Ainsi délivra l'églyse de Vezelay des bourgeois mesme de la ville qui par grant orgueil se rebellèrent contre l'abbé de léans qui est leur droit seigneur. Commune firent contre luy et le guerroièrent moult longuement, et assaillirent l'églyse et l'abbaye à armes; et s'estoient entre jurés que jamais jour de leur vie n'obeyroient à celle églyse. Et tout ce firent par le conseil au conte de Nevers qui trop estoit mal adversaire à celle églyse. L'abbé et les moines garnirent les tours du moustier pour eux défendre des grans assaux que les orgueilleux bourgeois leur faisoient et se misrent dedens, car il ne povoient à eux durer: car les bourgeois qui trop éoient leur seigneurie les assailloient trop durement et tiroient asprement contre eux d'arcs et d'arbalestres. Et si longuement les tindrent enclos par leur grant effort que le pain leur faillit et qu'il ne vivoient sé de char non. A ce furent menés que une partie des moynes faisoit le guet par nuyt et l'autre partie lassée de deffendre se dormoit tant comme elle avoit de loisir. Grant pièce furent ainsi en telle détresse. Et quant l'abbé vit que ces desloyaux bourgeois ne se refrenoient de riens de leur félonnie, ains ne faisoient sé enforcier non plus, et eux plus assaillir, si eut conseil et conduit par ses amis: en repost s'en yssi et s'en alla au roy Loys qui lors estoit à Corbie. Sa complaincte fist de ses bourgeois mesme qui conspiracion avoient faicte contre luy et assis l'avoient en sa maison mesme et luy faisoient tant de griefs comme il povoient. Quant le roy en fu certain par l'abbé et par autres, si envoya l'évesque de Lengres au conte de Nevers qui celle machinacion maintenoit. Et luy manda qu'il fist la commune despécier. Mais le duc qui estoit orgueilleux mist arrières le commandement du roy né n'en tint compte, car les bourgeois de Vezelay ne desvoya né ne destourba de riens de leur folle emprise.

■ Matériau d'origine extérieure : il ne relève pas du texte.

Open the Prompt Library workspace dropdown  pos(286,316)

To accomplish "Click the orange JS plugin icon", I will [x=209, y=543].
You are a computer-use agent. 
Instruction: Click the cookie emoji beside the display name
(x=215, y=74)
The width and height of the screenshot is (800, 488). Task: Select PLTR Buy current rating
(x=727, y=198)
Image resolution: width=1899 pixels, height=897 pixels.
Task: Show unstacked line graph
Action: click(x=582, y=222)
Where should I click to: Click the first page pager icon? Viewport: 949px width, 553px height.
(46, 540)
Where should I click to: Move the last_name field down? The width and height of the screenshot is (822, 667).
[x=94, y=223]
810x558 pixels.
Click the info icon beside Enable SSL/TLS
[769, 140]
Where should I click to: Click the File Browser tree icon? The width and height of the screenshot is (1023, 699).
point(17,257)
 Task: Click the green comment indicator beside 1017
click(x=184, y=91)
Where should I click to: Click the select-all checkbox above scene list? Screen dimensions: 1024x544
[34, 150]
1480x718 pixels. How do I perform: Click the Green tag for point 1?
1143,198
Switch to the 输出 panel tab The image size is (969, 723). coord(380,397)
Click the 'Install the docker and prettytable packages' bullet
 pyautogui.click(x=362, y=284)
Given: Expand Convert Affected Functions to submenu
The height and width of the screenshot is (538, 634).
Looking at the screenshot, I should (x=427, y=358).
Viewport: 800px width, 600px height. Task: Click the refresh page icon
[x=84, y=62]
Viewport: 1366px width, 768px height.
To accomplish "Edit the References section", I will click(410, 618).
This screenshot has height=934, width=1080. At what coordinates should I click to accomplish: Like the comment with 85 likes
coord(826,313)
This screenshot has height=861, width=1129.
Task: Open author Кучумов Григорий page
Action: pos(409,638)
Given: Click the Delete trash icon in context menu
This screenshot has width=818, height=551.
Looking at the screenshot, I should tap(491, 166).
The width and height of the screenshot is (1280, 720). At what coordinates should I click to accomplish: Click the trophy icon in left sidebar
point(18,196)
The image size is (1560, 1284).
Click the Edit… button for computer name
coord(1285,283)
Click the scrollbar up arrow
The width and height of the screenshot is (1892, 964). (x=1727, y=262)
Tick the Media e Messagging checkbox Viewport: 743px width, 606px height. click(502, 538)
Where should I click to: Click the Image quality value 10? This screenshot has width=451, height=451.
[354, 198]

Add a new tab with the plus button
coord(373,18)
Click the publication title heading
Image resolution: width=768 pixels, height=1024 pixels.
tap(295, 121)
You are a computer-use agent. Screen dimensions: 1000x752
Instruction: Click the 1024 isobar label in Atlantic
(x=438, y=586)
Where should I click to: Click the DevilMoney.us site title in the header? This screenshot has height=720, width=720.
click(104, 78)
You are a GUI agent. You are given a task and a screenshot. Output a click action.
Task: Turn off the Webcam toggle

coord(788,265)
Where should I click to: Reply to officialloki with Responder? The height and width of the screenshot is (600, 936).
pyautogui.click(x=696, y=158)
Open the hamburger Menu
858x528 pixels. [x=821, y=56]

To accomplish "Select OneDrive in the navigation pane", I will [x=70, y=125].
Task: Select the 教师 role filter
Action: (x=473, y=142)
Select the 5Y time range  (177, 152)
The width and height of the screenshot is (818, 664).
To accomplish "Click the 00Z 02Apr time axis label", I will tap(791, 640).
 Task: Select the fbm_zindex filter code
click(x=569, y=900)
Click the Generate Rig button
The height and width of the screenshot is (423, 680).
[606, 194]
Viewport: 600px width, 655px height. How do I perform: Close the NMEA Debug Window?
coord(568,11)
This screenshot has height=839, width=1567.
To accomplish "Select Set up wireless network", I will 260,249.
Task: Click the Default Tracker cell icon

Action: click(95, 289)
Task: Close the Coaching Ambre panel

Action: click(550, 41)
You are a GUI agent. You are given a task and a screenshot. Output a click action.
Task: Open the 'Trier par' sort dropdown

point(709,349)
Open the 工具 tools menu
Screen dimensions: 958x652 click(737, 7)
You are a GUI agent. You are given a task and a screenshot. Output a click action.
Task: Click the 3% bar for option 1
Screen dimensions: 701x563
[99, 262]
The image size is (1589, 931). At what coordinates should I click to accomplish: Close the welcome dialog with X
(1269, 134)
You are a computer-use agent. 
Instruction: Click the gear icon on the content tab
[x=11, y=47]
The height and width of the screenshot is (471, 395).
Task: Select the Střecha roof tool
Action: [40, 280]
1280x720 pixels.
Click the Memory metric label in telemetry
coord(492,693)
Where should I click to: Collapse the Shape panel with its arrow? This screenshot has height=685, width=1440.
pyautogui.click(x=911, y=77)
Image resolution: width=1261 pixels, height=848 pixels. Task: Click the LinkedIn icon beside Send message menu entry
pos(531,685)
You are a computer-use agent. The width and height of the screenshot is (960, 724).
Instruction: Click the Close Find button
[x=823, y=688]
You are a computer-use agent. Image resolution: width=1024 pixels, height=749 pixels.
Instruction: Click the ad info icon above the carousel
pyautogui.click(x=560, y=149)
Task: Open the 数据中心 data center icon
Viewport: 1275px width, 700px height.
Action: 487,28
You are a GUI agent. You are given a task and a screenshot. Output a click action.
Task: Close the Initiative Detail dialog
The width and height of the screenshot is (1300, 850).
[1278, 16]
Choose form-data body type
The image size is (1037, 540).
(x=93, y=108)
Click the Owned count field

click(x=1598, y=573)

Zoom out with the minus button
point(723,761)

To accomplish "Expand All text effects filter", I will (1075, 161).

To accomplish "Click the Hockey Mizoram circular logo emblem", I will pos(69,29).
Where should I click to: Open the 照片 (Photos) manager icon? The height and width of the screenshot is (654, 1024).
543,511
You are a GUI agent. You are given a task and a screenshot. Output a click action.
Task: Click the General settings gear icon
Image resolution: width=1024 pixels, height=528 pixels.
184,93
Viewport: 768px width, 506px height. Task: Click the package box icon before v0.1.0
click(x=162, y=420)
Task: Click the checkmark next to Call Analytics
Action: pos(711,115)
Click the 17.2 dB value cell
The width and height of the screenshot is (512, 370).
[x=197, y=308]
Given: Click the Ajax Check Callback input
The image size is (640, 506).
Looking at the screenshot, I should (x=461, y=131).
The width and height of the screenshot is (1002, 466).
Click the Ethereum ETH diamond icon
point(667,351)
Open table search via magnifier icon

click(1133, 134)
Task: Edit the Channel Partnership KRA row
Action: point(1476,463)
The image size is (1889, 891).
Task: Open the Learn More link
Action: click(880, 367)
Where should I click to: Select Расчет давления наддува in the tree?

Et quant le roy vit ce, si assembla son ost, tout entalenté de vengier l'églyse et le despit que le conte faisoit de contredire son mandement. Si chevaucha par grant desdaing contre le conte. Le conte qui sceut sa venue luy manda tantost par l'évesque d'Ausseurre qu'il se contendroit à sa volenté de la commune deffaire. Après ce mandement vint encontre le roy jusques à Moret et luy jura et promist que jamais en sa vie à la commune ne s'assentiroit, ains la deffendroit à son povoir. Après la fiance et la seurté qu'il eut prise du conte, départit ses osts et s'en ala jusques à Ausseurre. Là furent mandés les bourgeois de Vezelay et jurèrent devant le roy que tousjours mais se contendroient à la volenté du roy et de l'abbé Poinçon et ceux qui après luy seroient et qu'il despéceroient leur commune né jamais ne la restabliroient. Et pour l'amende de cest outraige donnèrent à l'abbé, par le commendement du roy, soixante mille soubs. Et ainsi fu la paix d'eux et de l'abbé faicte et réformée. Ne scay quans jours après avint que le conte Guillaume de Nevers recommença à assaillir celle églyse et à contrallier pour aucunes coustumes qu'il clamoit à tort sur celle églyse que l'abbé li nioit; pourquoy il avint que la paour de Dieu oubliée leur soustrait-il leur viande. Et quant les moynes se virent en tel point qu'il n'avoient que mengier, il s'en allèrent tous à Paris, aux piés du roy à pleurs et à larmes se gettèrent et se complaignirent des tors et des griefs que le conte leur faisoit. Et le roy pour la pitié qu'il en eut contraignit le conte par force à tenir ferme paix et seure à l'églyse de Vezelay.

Pour tels biens et euvres de miséricorde que le roy fist par plusieurs fois à celle églyse et aux autres dont il souffrit et endura mainte guerre, luy donna Dieu digne guerdon de tant de bonnes oeuvres comme il avoit faictes en ce monde.